Auch Thomas Hein, Leiter des Vertriebs Immobilienfinanzierung bei ING Deutschland, sieht das Thema Nachhaltigkeit als sehr wichtig an: „Seit dem letzten Jahr bieten wir im Vertrieb den Kontakt zu einem Nachhaltigkeits-Beauftragten an. Mit der Installation dieser Position haben wir voll ins Schwarze getroffen. Ein Fokus ist der Aufbau von Know-how bei unseren internen und externen Beraterinnen und Beratern. Ob Webinare, Workshops, Veranstaltungen oder persönliche Nachhaltigkeits-Talks – das Angebot der energieeffizienten Information wird rege genutzt. Und auch wir als Bank profitieren von dem Know-how unseres Nachhaltigkeits-Beauftragten. So können wir Services wie einen Sanierungs-Rechner oder Modernisierungs-Partner für die Energieberatung und die Installation von Wärmepumpen oder Photovoltaik-Anlagen sehr zielgerichtet und auf der Höhe der Zeit auf den Weg bringen.“
Bei Interhyp zeichnet der Erwerb bestehender Immobilien in diesem Jahr für fast 70 Prozent aller über die Plattform abgeschlossenen Finanzierungen verantwortlich. Die Objekte sind im Median aktuell mehr als 50 Jahre alt. „Das Interesse am Bestand wird auch weiterhin hoch bleiben“, ist sich Utecht sicher. Dadurch werde auch das Thema Sanierung in Zukunft noch relevanter. „Entsprechend wichtig ist eine wirksame und zielgerichtete Förderkulisse in diesem Bereich“, so der Interhyp-Chef.  „Seriöse Baufinanzierer berücksichtigen bei der Beratung zudem den energetischen Zustand von Wohnimmobilien, der bei Kauf- und Modernisierungsentscheidungen immer wichtiger wird. Staatliche Förderungen sind ein weiteres Thema, wo Kompetenz gefragt ist“, ergänzt Dehnert mit Blick auf den Beratungsbedarf.
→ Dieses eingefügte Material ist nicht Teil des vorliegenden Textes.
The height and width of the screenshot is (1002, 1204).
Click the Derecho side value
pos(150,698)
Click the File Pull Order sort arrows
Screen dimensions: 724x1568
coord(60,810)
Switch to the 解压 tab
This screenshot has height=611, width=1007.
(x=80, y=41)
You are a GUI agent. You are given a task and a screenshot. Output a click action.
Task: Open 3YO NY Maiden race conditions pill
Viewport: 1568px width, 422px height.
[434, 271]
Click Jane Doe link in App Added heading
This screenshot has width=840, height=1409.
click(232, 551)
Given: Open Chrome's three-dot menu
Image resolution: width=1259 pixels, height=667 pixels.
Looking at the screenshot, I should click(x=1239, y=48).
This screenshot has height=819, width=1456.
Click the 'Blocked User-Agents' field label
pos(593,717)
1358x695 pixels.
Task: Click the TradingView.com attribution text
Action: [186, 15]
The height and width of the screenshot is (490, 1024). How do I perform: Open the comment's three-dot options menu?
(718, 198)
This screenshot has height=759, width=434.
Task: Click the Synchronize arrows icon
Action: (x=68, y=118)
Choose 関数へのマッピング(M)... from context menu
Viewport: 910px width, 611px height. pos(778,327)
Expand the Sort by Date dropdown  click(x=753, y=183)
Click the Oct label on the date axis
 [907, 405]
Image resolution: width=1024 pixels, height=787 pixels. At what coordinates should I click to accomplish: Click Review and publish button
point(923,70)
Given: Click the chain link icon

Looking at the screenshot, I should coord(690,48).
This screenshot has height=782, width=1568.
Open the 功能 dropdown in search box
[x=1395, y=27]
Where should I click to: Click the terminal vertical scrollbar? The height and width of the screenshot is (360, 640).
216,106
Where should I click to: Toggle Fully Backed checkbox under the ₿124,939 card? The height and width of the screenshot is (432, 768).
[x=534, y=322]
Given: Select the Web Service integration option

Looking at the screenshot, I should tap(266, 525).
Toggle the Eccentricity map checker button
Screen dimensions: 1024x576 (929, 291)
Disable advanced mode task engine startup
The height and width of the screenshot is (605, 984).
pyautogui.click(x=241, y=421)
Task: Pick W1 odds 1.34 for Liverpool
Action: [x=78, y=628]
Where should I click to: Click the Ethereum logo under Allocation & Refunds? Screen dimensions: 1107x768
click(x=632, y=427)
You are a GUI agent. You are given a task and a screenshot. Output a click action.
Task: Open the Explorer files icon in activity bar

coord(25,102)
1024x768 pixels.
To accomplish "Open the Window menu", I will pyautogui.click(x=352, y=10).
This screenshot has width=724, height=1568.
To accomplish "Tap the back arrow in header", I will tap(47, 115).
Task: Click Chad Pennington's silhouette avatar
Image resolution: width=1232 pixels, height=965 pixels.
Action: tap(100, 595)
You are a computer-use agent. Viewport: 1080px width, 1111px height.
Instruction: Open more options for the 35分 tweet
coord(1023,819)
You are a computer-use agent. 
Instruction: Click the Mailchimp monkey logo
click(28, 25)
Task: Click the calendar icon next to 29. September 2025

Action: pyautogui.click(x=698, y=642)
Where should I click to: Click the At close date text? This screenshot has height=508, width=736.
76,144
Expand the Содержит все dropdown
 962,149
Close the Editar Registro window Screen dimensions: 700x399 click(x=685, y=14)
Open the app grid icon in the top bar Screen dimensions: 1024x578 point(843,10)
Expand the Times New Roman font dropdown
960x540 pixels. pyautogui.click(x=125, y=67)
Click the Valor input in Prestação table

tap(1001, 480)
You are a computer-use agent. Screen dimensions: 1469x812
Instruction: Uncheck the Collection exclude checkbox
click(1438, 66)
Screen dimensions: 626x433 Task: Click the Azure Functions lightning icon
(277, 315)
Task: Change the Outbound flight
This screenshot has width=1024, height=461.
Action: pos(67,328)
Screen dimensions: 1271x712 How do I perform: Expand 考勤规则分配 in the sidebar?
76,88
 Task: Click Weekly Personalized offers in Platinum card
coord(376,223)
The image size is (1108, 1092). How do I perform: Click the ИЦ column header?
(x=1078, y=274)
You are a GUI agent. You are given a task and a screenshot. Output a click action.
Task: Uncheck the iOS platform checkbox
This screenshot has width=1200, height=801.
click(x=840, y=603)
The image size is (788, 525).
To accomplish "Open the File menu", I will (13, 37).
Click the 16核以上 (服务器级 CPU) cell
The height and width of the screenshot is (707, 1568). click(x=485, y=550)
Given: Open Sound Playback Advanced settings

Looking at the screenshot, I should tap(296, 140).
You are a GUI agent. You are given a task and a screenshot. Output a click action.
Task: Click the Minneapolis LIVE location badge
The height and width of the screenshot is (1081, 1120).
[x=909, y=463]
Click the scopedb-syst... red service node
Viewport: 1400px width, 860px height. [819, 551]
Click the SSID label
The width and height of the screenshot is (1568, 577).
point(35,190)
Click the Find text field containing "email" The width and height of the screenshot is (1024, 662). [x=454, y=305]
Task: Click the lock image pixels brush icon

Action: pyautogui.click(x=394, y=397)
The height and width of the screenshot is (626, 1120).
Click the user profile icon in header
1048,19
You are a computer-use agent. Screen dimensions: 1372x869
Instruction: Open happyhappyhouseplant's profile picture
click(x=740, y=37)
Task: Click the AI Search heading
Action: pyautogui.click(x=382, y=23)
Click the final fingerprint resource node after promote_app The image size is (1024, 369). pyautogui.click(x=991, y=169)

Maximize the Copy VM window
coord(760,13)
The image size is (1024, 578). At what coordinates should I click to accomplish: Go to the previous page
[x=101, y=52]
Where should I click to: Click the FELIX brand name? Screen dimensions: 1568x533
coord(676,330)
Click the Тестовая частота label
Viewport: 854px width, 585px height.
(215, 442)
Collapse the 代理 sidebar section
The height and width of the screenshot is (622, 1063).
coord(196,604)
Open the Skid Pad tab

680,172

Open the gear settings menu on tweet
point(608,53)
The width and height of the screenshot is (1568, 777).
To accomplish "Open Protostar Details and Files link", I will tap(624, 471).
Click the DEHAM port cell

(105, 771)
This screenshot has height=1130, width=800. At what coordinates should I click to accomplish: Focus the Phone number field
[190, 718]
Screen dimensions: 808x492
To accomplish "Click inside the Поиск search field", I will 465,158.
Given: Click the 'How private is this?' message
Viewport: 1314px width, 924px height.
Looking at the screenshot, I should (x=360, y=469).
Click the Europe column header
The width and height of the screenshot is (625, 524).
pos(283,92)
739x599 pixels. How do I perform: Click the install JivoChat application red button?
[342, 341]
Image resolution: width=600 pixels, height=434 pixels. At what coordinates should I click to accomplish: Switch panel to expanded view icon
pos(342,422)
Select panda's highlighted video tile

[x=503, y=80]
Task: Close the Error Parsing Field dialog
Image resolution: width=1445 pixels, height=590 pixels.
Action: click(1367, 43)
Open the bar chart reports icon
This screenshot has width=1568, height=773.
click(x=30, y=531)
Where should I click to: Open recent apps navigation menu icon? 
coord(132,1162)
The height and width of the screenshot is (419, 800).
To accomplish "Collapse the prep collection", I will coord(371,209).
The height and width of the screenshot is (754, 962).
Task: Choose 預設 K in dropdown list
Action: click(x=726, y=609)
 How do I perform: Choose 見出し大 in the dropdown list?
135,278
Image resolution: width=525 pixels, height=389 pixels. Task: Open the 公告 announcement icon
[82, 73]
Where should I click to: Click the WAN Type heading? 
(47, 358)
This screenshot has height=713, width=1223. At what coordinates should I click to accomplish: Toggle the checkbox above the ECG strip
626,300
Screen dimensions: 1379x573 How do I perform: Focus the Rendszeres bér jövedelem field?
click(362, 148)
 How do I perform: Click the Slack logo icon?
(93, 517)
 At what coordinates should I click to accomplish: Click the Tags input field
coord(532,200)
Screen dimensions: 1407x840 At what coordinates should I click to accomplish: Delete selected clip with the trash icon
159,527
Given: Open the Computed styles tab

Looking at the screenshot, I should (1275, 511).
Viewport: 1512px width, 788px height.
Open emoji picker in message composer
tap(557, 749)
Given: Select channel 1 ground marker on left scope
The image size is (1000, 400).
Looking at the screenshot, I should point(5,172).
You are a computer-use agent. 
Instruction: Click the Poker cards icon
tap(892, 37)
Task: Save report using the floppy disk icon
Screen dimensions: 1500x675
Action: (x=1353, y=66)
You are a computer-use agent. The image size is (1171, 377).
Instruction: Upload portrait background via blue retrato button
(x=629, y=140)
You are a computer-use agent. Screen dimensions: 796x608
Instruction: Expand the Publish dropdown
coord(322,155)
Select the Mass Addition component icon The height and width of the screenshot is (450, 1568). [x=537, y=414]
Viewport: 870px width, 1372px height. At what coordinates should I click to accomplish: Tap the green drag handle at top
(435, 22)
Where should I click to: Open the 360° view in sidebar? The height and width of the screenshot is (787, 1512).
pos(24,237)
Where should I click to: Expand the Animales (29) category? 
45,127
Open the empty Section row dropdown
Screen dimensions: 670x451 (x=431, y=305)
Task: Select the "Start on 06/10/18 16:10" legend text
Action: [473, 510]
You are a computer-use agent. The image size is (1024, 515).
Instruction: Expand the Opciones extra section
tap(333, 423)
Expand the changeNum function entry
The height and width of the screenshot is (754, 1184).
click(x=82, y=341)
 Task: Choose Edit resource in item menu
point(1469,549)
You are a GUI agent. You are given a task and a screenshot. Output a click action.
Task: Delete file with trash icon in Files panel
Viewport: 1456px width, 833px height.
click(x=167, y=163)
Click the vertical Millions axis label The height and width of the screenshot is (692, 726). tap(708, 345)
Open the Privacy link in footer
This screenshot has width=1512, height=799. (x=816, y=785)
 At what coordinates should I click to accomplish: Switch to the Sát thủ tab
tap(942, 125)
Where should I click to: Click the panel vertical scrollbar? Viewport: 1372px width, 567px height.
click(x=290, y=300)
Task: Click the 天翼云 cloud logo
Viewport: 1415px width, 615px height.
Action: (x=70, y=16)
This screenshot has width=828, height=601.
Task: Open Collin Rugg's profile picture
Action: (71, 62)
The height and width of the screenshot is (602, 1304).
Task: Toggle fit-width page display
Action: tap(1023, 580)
Der große Anteil an Bestandsimmobilien bedeutet gleichzeitig, dass die Erholung in den Segmenten Neubau und Anschlussfinanzierung bisher kaum angekommen ist. Dehnert fasst die Lage zusammen: „Fakt ist: Die Preisentwicklung im Neubau ist eine andere als bei Bestandsimmobilien. Beim Neubau verzeichnen wir höhere Finanzierungskosten, die vielerorts auf ein hohes Grundstückspreisniveau, sehr hohe Baupreise, hohe Baustandards und hohe Anforderungen von Gemeinden treffen. Dies gilt für private Bauherren und Bauträger gleichermaßen. Die Neubaunachfrage dürfte angesichts dessen auf absehbare Zeit verhalten bleiben – viele Haushalte auch mit überdurchschnittlichem Einkommen können sich die aktuellen Kosten beim Neubau kaum mehr leisten.“

Der Anteil an Anschlussfinanzierungen am gesamten Baufinanzierungsvolumen ist laut Neumann seit Anfang 2022 entsprechend dramatisch gesunken. „Im Zuge des Zinssprungs haben viele Kunden zum damaligen Zeitpunkt Nägel mit Köpfen gemacht und sich die sehr niedrigen Zinsen langfristig gesichert. Der Anteil der Anschlussfinanzierungen am gesamten Finanzierungsvolumen wird durch diesen Vorzieheffekt noch einige Zeit unterdurchschnittlich sein“, so seine Prognose

Der grundsätzliche Stimmungswandel im Markt für Immobilienfinanzierungen wird durch Zahlen des Verbands deutscher Pfandbriefbanken (vdp) untermauert. Im zweiten Quartal 2024 vergaben die im vdp zusammengeschlossenen Institute Immobilienkredite im Wert von 31,2 Milliarden Euro – ein Anstieg von 15,6 Prozent im Vergleich zum Vorjahreszeitraum. Treiber dieser Entwicklung waren die Wohnimmobilienfinanzierungen. Sie stiegen im Jahresvergleich um deutliche 33,1 Prozent auf 20,1 Milliarden Euro. Der vdp-Hauptgeschäftsführer Jens Tolckmitt sieht in den Daten Bedeutendes: „das Ende des zweijährigen Abwärtstrends am Immobilienmarkts“.

Autor Thomas Eilrich ist Wirtschaftsredakteur und Immobilienjournalist.